[Dataset entries]
##############################

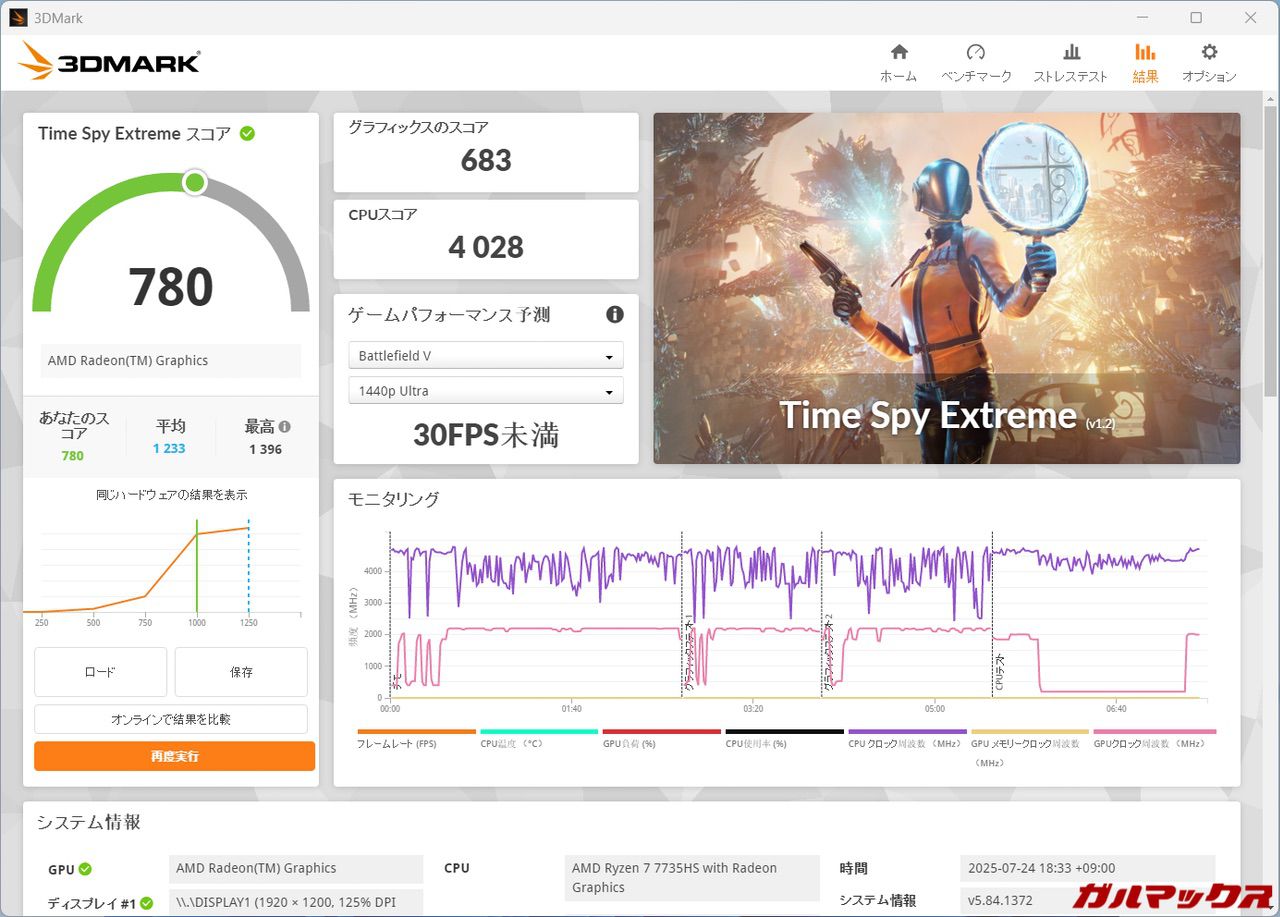Toggle the purple CPU clock frequency legend
The width and height of the screenshot is (1280, 917).
point(907,732)
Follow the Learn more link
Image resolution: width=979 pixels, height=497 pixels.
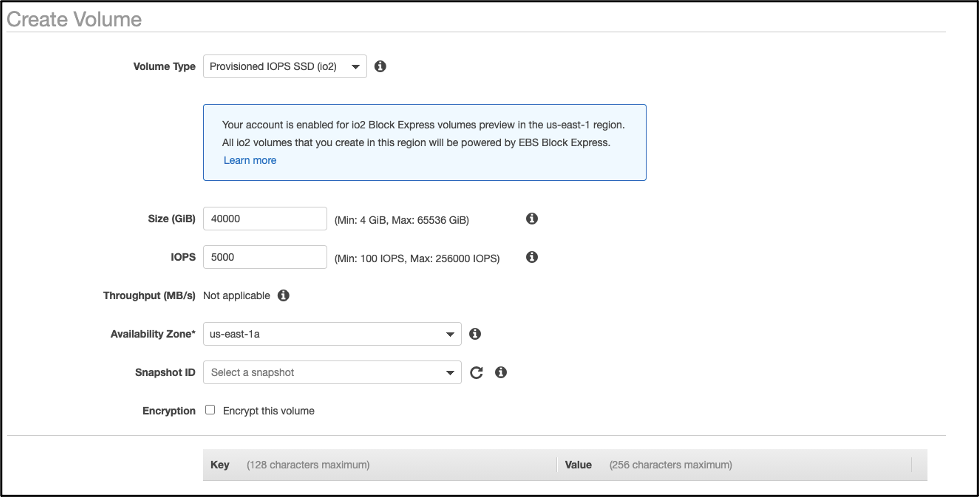click(x=250, y=160)
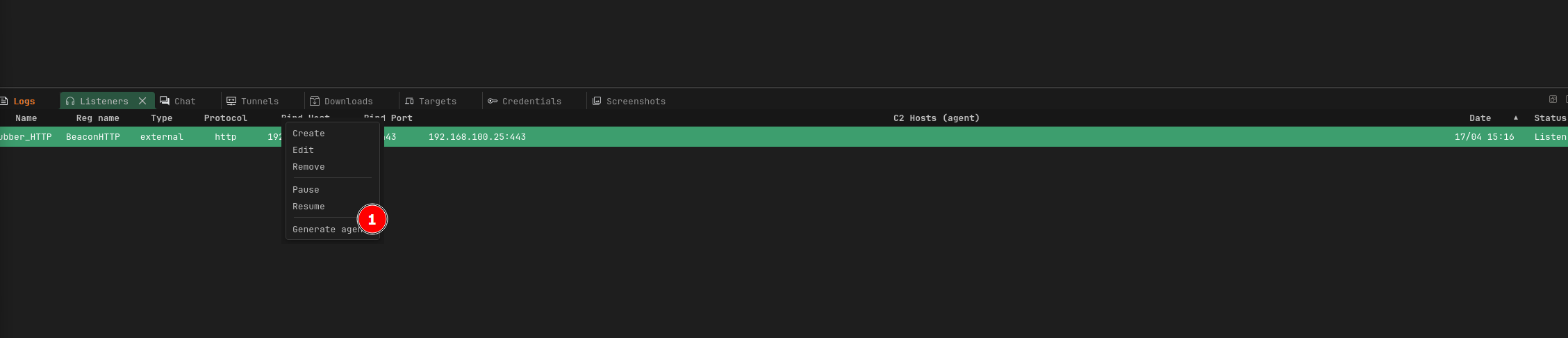
Task: Toggle sort order via Date column arrow
Action: (x=1515, y=118)
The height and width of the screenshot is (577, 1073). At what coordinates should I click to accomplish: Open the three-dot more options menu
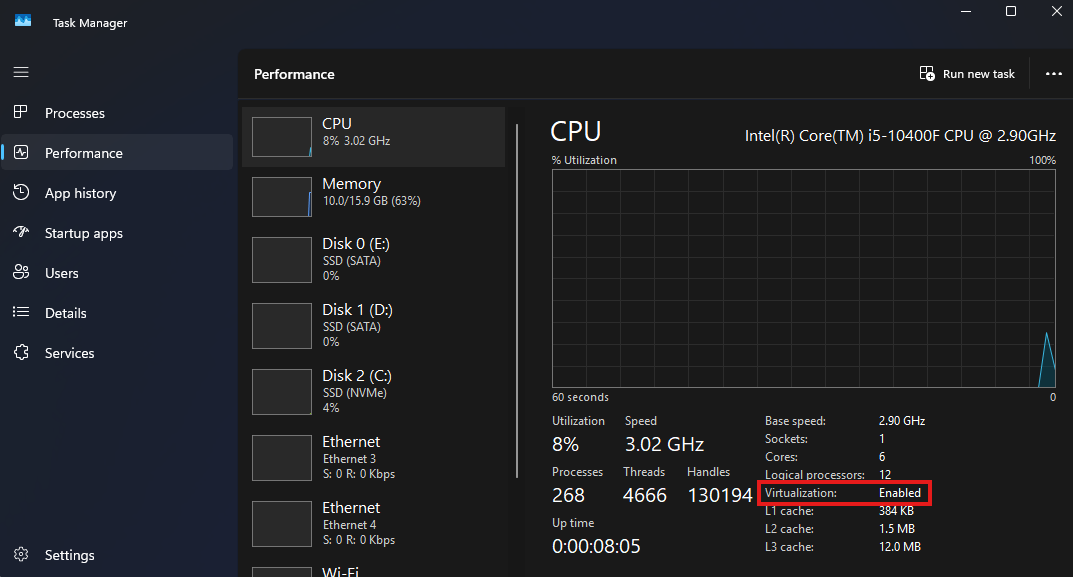[x=1053, y=74]
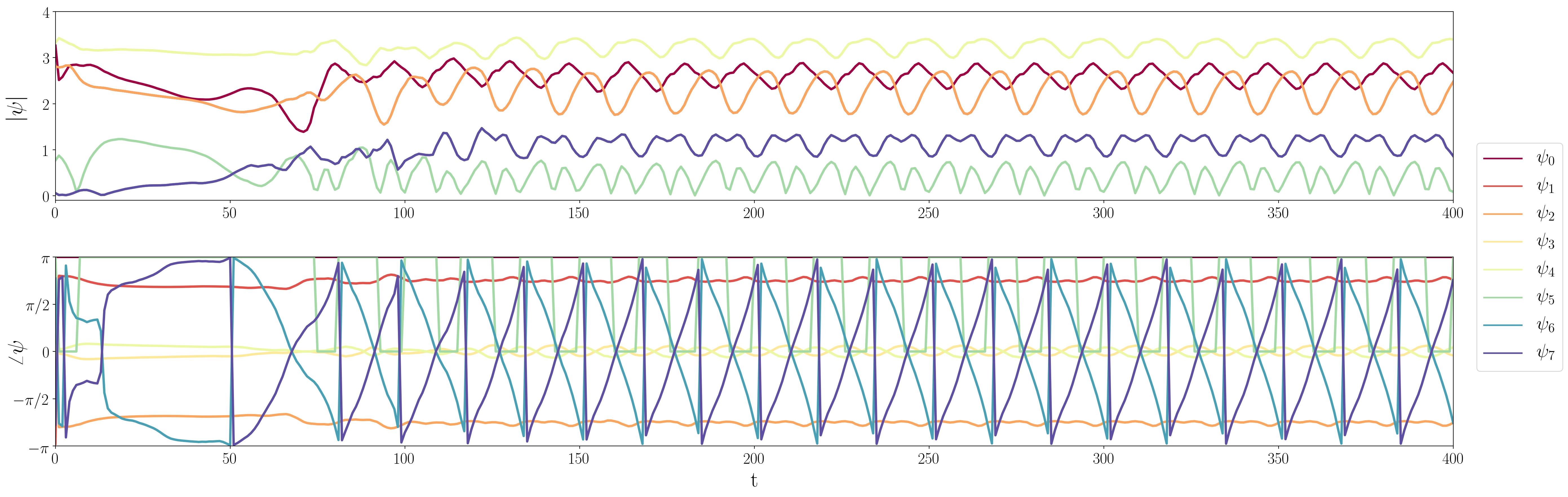1568x497 pixels.
Task: Click tick label 400 under the bottom plot
Action: coord(1452,459)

##############################

Task instructions: Report each line of the data above that contains the string "screenshot".

Complete answer:
The width and height of the screenshot is (1280, 917).
The height and width of the screenshot is (577, 1073). At what coordinates should I click to accomplish: Open the three-dot more options menu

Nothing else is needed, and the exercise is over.